Introduction to Statistical Analysis: Microsoft Excel 2013
There was no reason I shouldn’t have already written a book about statistical analysis using Excel. But I didn’t, although I knew I wanted to. Finally, I talked Pearson into letting me write it for them.
Be careful what you ask for. It’s been a struggle, but at last I’ve got it out of my system, and I want to start by talking here about the reasons for some of the choices I made in writing this book.
Using Excel for Statistical Analysis
The problem is that it’s a huge amount of material to cover in a book that’s supposed to be only 400 to 500 pages. The text used in the first statistics course I took was about 600 pages, and it was purely statistics, no Excel. In 2001, I co-authored a book about Excel (no statistics) that ran to 750 pages. To shoehorn statistics and Excel into 400 pages or so takes some picking and choosing.
Furthermore, I did not want this book to be an expanded Help document, like one or two others I’ve seen. Instead, I take an approach that seemed to work well in an earlier book of mine, Business Analysis with Excel. The idea in both that book and this one is to identify a topic in statistical (or business) analysis; discuss the topic’s rationale, its procedures, and associated issues; and only then get into how it’s carried out in Excel.

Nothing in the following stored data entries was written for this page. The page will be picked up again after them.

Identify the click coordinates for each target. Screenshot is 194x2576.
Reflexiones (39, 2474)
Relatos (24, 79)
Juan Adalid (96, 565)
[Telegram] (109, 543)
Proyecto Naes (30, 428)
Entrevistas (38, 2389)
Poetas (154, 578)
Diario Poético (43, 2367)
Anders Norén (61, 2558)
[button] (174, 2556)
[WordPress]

You shouldn’t expect to find discussions of, say, the Weibull function or the lognormal distribution here. They have their uses, and Excel provides them as statistical functions, but my picking and choosing forced me to ignore them—at my peril, probably—and to use the space saved for material on more bread-and-butter topics such as statistical regression.
About You and About Excel
How much background in statistics do you need to get value from this book? My intention is that you need none. The book starts out with a discussion of different ways to measure things—by categories, such as models of cars, by ranks, such as first place through tenth, by numbers, such as degrees Fahrenheit—and how Excel handles those methods of measurement in its worksheets and its charts.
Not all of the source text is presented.